Like SCAD, MCP starts with the lasso slope \(\lambda\) at the origin and relaxes the penalization rate continuously to \(0\), becoming flat for \(t>\gamma\lambda\) (no bias on large coefficients). For a GLM, replace the squared-error loss with the mean negative log-likelihood \(\mathcal L(\beta)\).

Algorithm

Cyclic coordinate descent with firm thresholding. With standardized columns, let the partial residual be \(r^{(j)} = y - \sum_{k\ne j} X_{\cdot k}\beta_k\) and \(z_j = \tfrac1n X_{\cdot j}^\top r^{(j)}\). The MCP coordinate update is the firm-thresholding operator \(F(\cdot;\lambda,\gamma)\):

\[ \beta_j \;\leftarrow\; F(z_j;\lambda,\gamma)= \begin{cases} \dfrac{\mathcal S_{\lambda}(z_j)}{\,1 - 1/\gamma\,}, & |z_j|\le \gamma\lambda,\\[8pt] z_j, & |z_j| > \gamma\lambda, \end{cases} \qquad \mathcal S_{\lambda}(z)=\operatorname{sign}(z)\,(|z|-\lambda)_+ . \]
Input: X (standardized), y (centered), λ-grid λ_max>...>λ_min, γ (>1)
Warm starts along the grid (pathwise):
for λ in grid:                       # decreasing
    repeat until convergence:
        for j = 1..p:
            r   = y - X β + X[:,j] β_j           # partial residual
            z_j = (1/n) X[:,j]ᵀ r
            if |z_j| <= γλ:
                β_j = Soft(z_j, λ) / (1 - 1/γ)   # firm threshold
            else:
                β_j = z_j
    record β(λ)
return path {β(λ)}
  • \(\lambda_{\max}=\tfrac1n\lVert X^\top y\rVert_\infty\) (smallest \(\lambda\) with \(\hat\beta=0\)); grid log-spaced down to \(\lambda_{\min}=\epsilon\lambda_{\max}\), with warm starts.
  • General GLM. Penalized IRLS (outer quadratic approximation) + weighted coordinate descent (inner) applying the firm-thresholding update on the working response, as in Lasso-CD.

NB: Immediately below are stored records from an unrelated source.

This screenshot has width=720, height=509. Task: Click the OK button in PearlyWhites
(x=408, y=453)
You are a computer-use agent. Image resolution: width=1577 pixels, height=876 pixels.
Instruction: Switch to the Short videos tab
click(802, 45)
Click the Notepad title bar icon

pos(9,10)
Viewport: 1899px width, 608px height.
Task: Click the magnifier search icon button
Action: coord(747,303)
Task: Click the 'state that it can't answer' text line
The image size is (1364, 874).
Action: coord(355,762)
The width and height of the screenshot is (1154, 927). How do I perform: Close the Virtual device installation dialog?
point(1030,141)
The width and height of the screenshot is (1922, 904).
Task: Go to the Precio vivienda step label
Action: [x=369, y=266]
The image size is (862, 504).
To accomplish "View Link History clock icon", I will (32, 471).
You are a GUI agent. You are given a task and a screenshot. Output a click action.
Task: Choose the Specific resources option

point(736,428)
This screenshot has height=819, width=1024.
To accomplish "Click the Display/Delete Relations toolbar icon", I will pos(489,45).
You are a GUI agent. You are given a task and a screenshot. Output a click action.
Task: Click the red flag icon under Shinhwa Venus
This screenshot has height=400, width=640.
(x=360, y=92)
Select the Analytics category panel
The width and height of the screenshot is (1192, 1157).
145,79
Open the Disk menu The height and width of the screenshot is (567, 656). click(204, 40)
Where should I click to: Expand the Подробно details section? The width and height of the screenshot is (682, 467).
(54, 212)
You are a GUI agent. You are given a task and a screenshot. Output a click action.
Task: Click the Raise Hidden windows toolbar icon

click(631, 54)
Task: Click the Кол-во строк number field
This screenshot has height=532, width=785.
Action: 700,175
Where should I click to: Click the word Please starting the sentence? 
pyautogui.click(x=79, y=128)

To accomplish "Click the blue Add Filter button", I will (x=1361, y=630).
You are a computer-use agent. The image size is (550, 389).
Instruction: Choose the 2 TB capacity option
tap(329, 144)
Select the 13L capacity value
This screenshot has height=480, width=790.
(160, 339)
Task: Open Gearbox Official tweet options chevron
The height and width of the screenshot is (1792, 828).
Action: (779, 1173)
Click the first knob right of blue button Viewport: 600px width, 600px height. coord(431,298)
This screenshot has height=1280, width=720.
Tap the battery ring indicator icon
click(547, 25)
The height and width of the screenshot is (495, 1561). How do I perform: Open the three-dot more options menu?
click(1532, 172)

Hyperparameters & configuration

Knob Default Notes
\(\lambda\) path selected by CV or BIC
\(\gamma\) \(3\) concavity; \(\gamma>1\) required. \(\gamma\to\infty\) → lasso (soft), \(\gamma\to1^+\) → hard threshold
grid length 100 log-spaced \(\lambda_{\max}\to\epsilon\lambda_{\max}\)
standardize true columns to unit variance; coefficients returned on original scale
intercept true, unpenalized
tol \(10^{-7}\) convergence on max coordinate change
family/link gaussian/identity also binomial/logit, poisson/log via IRLS

Mapping to framework

  • Input: \(X, y\), link; regularization \(\lambda\), concavity \(\gamma\) (or request full path).
  • Output: \(\hat\beta(\lambda)\) — a point or the whole path.
  • Links: identity (LS inner loop), logit, log (IRLS outer loop).
  • Preprocessing: standardize \(X\); center \(y\) (Gaussian) or fit an unpenalized intercept (GLM).

Complexity

  • Per full cycle: \(O(np)\) (Gaussian, dense), or \(O(n\,\lvert\text{active set}\rvert)\) with active-set tricks.
  • Whole path of \(L\) values with warm starts: typically near \(O(npL)\) in practice.
  • Memory \(O(np)\) (or \(O(\text{nnz})\) for sparse \(X\)).

Statistical guarantees

  • Convexity condition. For Gaussian loss with standardized columns, the objective is convex whenever \(\gamma > 1/c_{\min}\), where \(c_{\min}\) is the minimum eigenvalue of \(\tfrac1n X^\top X\); more generally each coordinate subproblem is convex when \(\gamma>1\). This makes MCP-CD better behaved than generic nonconvex problems.
  • Near-unbiased selection (Zhang 2010). Under a sparse Riesz / restricted-eigenvalue condition, MCP attains the oracle sparsity pattern and near-minimax estimation rates while minimizing the maximum concavity for a given threshold gap (zhang2010nearly).
  • Stationary-point control. As a regularized M-estimator with nonconvex penalty, all stationary points are within statistical precision of \(\beta^\star\) under restricted strong convexity (loh2015regularized).

References

  • Zhang (2010), Nearly unbiased variable selection under minimax concave penalty (zhang2010nearly) — defines MCP and the MC+ / coordinate-descent algorithm.
  • Loh & Wainwright (2015), Regularized M-estimators with nonconvexity (loh2015regularized) — statistical control of stationary points under nonconvex penalties.